Stephen Stack

Personal information
- Native name: Stiofáin de Staic (Irish)
- Born: Listowel, County Kerry
- Height: 5 ft 10 in (178 cm)

Sport
- Sport: Gaelic football
- Position: Full/Half Back

Club
- Years: Club
- 1980s-2000s: Listowel Emmets

Inter-county
- Years: County / Apps (scores)
- 1986-1998: Kerry / 16 (0-00)

Inter-county titles
- Munster titles: 3
- All-Irelands: 2 (1 sub)

= Stephen Stack =

Irish Gaelic footballer

Stephen Stack was a Gaelic footballer who played with Kerry and Listowel Emmets. He was right corner back on the Kerry team that won the 1997 All Ireland. He was also a member of the 1986 winning team which made him the sole winner of medals in 1986 and 1997. He also won an All Ireland Junior Medal in 1994. He had a reputation as a tight marking defender and a leader in the backs. In 2012 he was unveiled as the manager of Austin Stacks GAA club located in Tralee, County Kerry, the most successful club in Ireland.

==Club==

At club level he lined out with the Listowel Emmets club and divisional side Feale Rangers.

With Listowel Emmets he won a Kerry Junior Football Championship in 1999 as the team's captain. He won a Kerry Intermediate Football Championship in 2002 after a win over Dingle in the final.

He won four North Kerry Senior Football Championship titles with the club in 1991, as captain, 1997, 1998 and 2004.

With Feale Rangers he lined out in the 1999 Kerry Senior Football Championship final but was on the losing side to East Kerry.

==Underage==

Stack first lined out with the Kerry minor team in 1984. He had little success however as Kerry had a surprise Munster final loss to Tipperary.

He soon joined the county's Under 21 side. His first two seasons saw no success as losses to Clare in 1985 and Cork in 1986.

He was still underage in 1987 and had more success. A replay win over Tipperary saw Stack win a Munster title. His side later qualified for the All-Ireland final after overcoming Galway in the semi-final. They faced Donegal in the final. Like in the Munster final the sides finished level and a replay was needed. The title went to the Ulster champions however after a 1–12 to 2–04 loss.

==Junior==

Stack played with the Kerry junior team for three season between 1988 and 1990. He had little success, as Kerry lost two Munster finals in a row to Cork in 1989 and 1990.

Having lost his place in the senior panel he rejoined the junior team in 1994. He missed out on the side Munster championship final win but returned for the All-Ireland campaign. He lined out in the semi-final win over Dublin, a game where he scored two points. He also scored a point in the All-Ireland final win over Galway.

==Senior==

Stack first joined the Kerry senior team during the 1985/86 National League, where he played in six games. He played in the first round of the Munster championship when Kerry overcame Tipperary. He played no other games during the season but did pick up an All-Ireland medal as a panel member when Kerry beat Tyrone.

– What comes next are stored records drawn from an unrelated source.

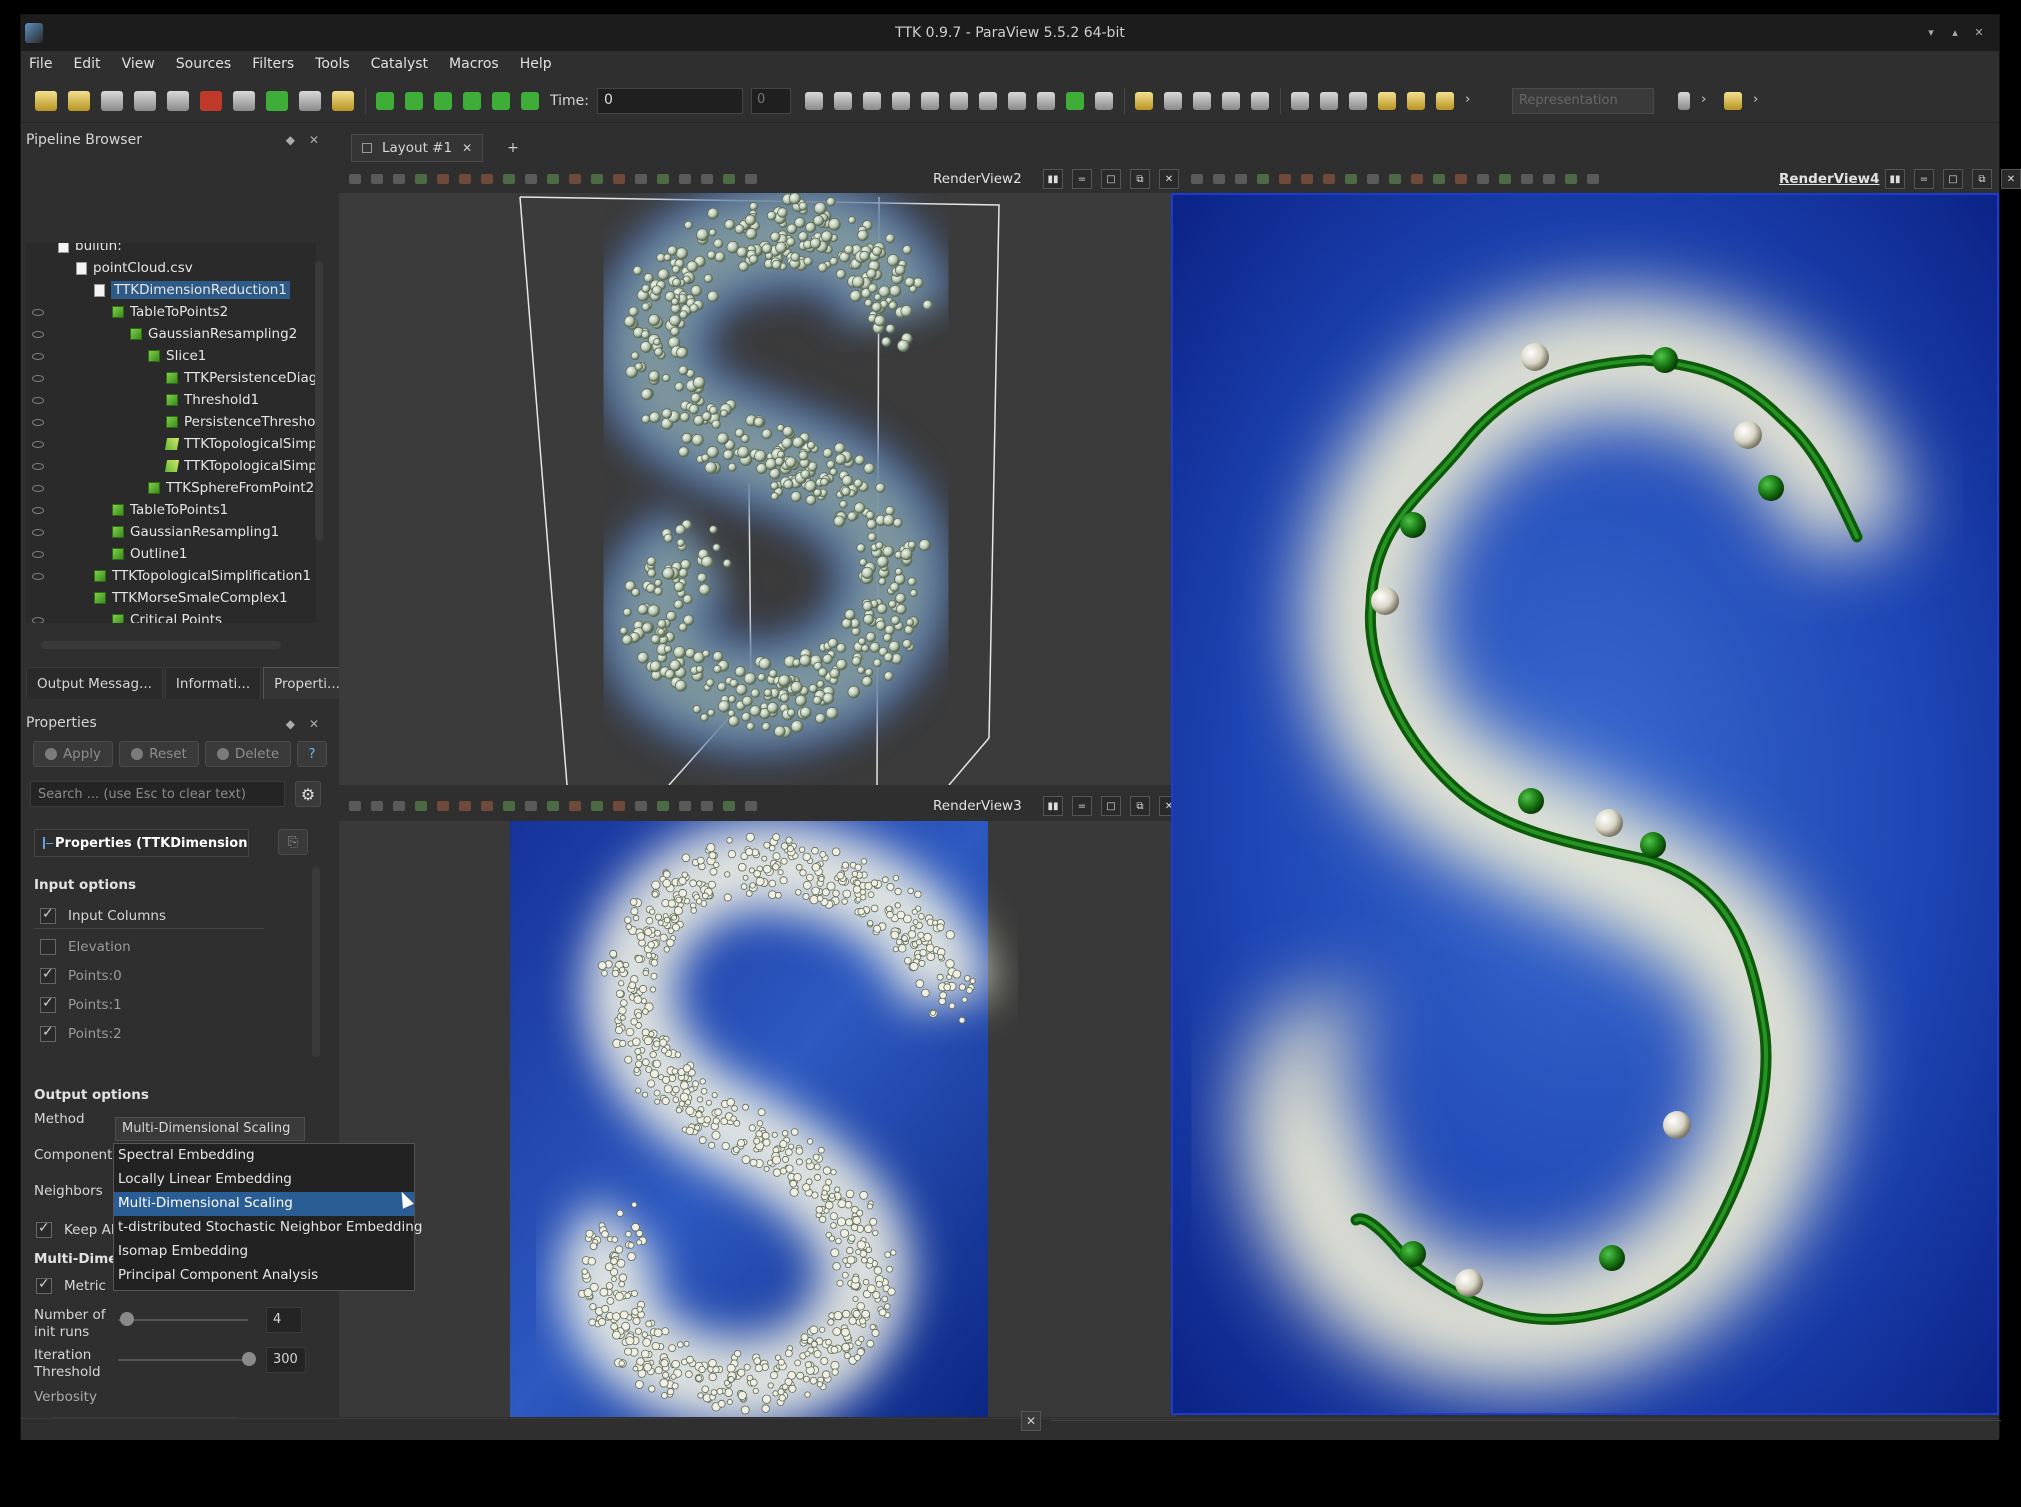  Describe the element at coordinates (164, 334) in the screenshot. I see `pipeline-item: GaussianResampling2` at that location.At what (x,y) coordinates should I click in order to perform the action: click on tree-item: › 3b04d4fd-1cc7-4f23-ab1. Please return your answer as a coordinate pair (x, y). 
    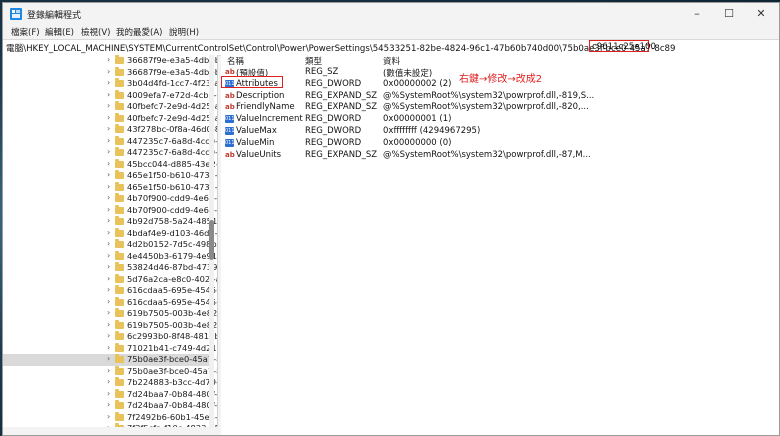
    Looking at the image, I should click on (110, 84). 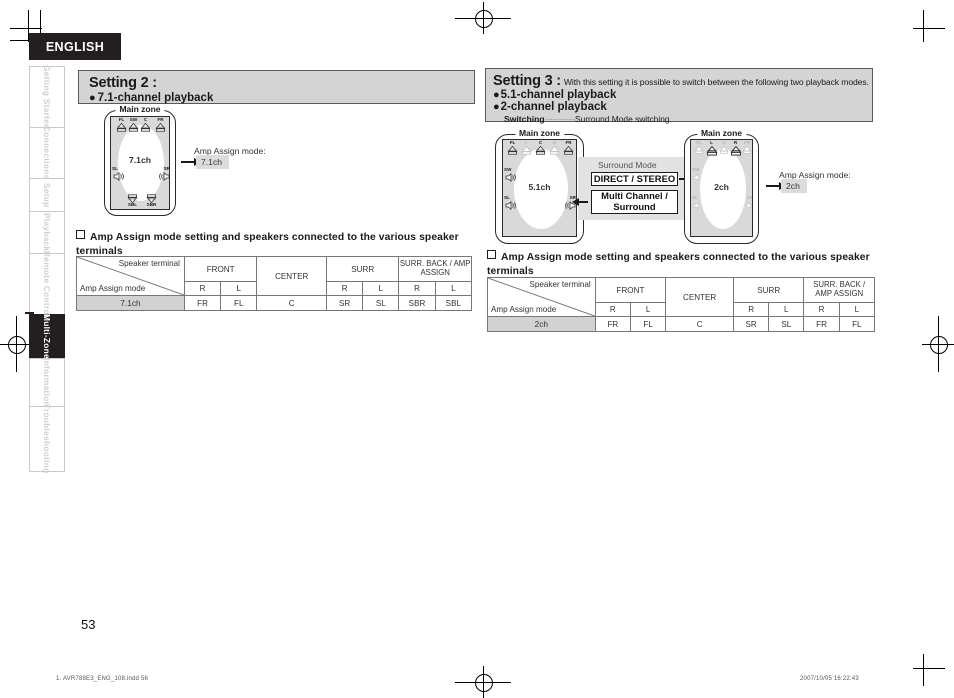 I want to click on setting3-main-zone-diagram-right: Main zone 2ch FL L C R FR SW SL SR, so click(x=722, y=186).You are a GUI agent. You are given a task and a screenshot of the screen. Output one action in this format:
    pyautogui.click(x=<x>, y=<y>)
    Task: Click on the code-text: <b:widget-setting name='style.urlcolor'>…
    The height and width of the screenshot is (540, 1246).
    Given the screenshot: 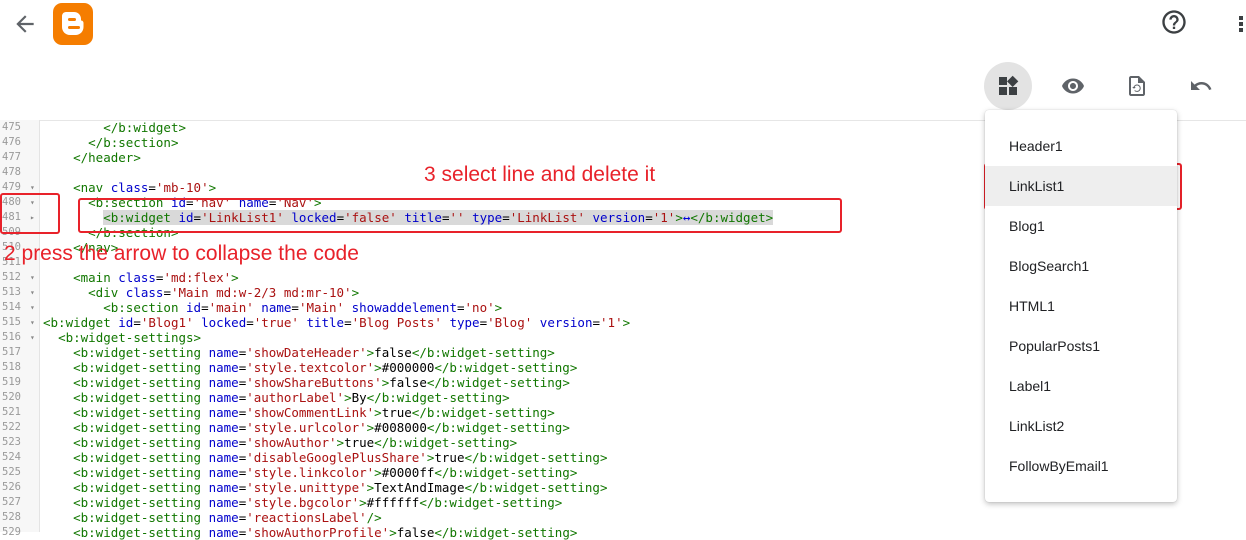 What is the action you would take?
    pyautogui.click(x=322, y=428)
    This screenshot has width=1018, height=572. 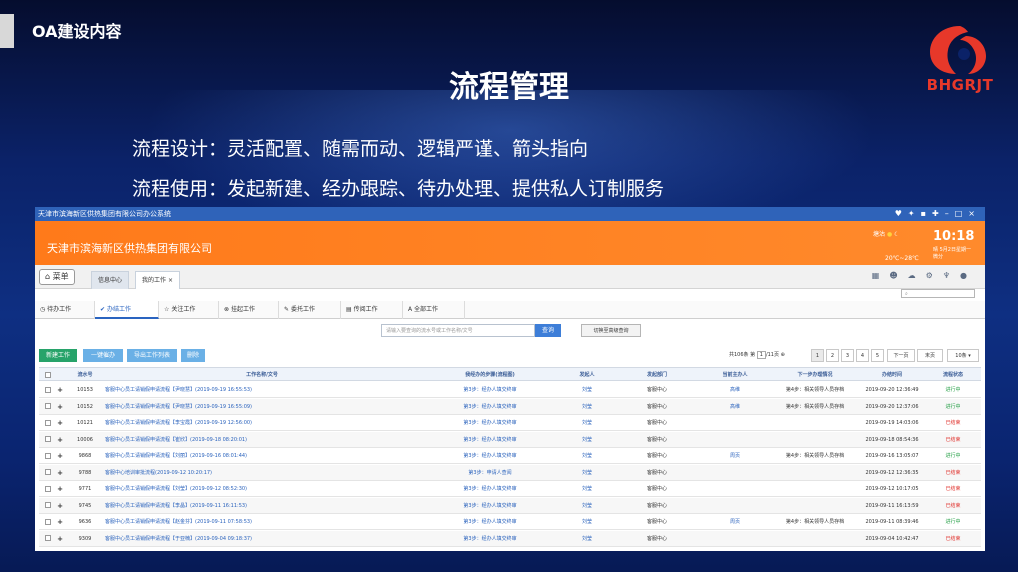 What do you see at coordinates (458, 330) in the screenshot?
I see `query-input: 请输入要查询的流水号或工作名称/文号` at bounding box center [458, 330].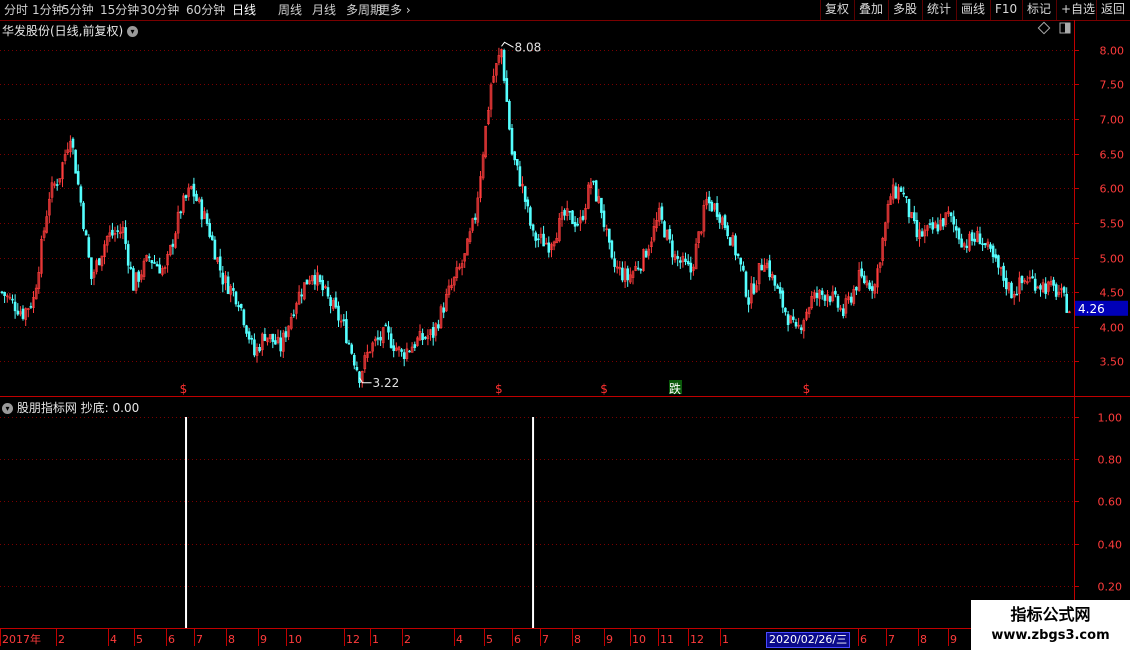  Describe the element at coordinates (1110, 502) in the screenshot. I see `indicator-tick-label: 0.60` at that location.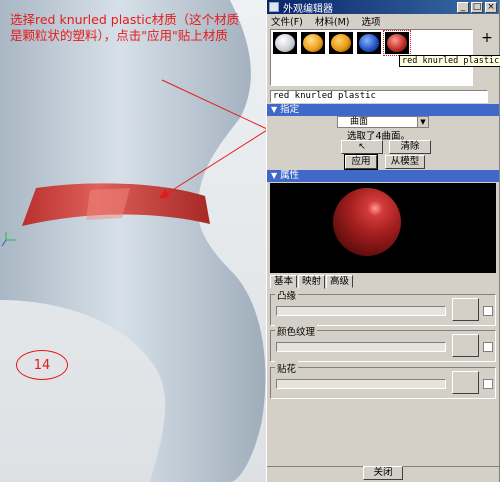 Image resolution: width=500 pixels, height=482 pixels. What do you see at coordinates (284, 282) in the screenshot?
I see `tab-basic: 基本` at bounding box center [284, 282].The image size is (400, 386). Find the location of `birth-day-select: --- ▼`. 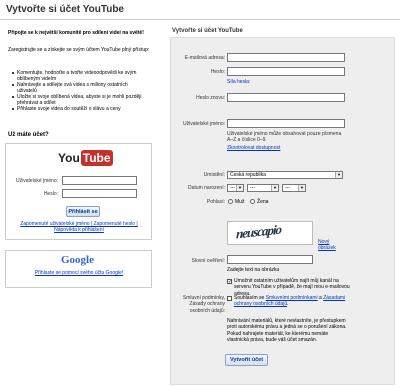

birth-day-select: --- ▼ is located at coordinates (236, 188).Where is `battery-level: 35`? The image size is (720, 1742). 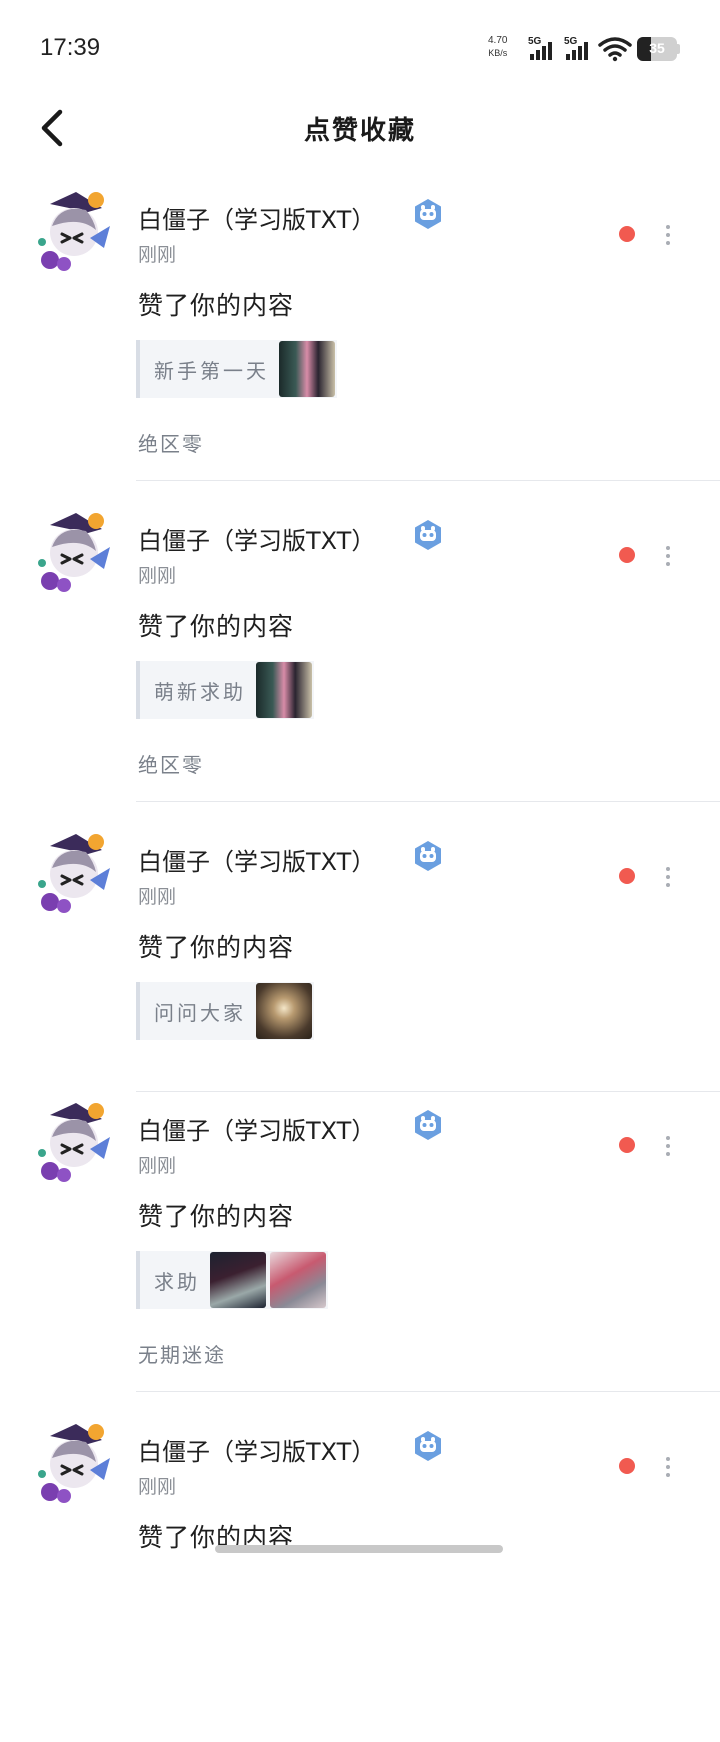 battery-level: 35 is located at coordinates (657, 48).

He played in all of Kerry's 1986/87 National League campaign. He played no part in the championship.

He returned to the team for the 1989/90 League. He played his first championship game in four seasons when he lined out in the Munster final against Cork. It wasn't a good day for the Kingdom however as they suffered one of their biggest losses to Cork on a 2–23 to 1–11 scoreline.

In 1991 Kerry had a first championship win over Cork since 1986 to book a Munster final with Limerick. The game went to extra-time but Kerry came out on top to give Stack a first Munster medal on the field of play. Kerry later lost out to Down in the All-Ireland semi-final.

Wins over Cork and Limerick saw Stack and Kerry back in the Munster final, where they faced Clare. It looked like a second Munster title was in store, but in one of the all time championship upsets Clare won the title.

Despite playing in the latter half of the 1992/93 National League Stack lost his place on the panel for the championship and would be in the wilderness for the next number of seasons.

He returned during the 1995/96 National League after a few seasons away. He missed out on the Munster championship first round but was back for the semi-final win over Waterford. He later lined out in a first Munster final since 1992 when Kerry faced Cork. In the end Kerry won out 0–14 to 0–11 to give Stack his second Munster medal. Kerry later lost out to Mayo in the All-Ireland semi-final.

Stack missed much of Kerry's National League and championship games in 1997. He played no part in the Munster championship but was back in the team for the All-Ireland semi-final. He was Left Corner Back as Kerry beat Cavan to book a first All-Ireland final since 1986. Where he had been a sub in 1986 he was in the starting 15 for the clash with Mayo. In the end Kerry did enough to take the title and give Stack his second All-Ireland medal and first on the field of play.

He played in all of Kerry's 1997/98 National League games, including the first round clash with Cavan in New York. He later won his third Munster medal after Kerry overcame Tipperary in the final. Kerry's season came to an end when they lost out to Kildare in the All-Ireland semi-final. This was his last championship game with Kerry.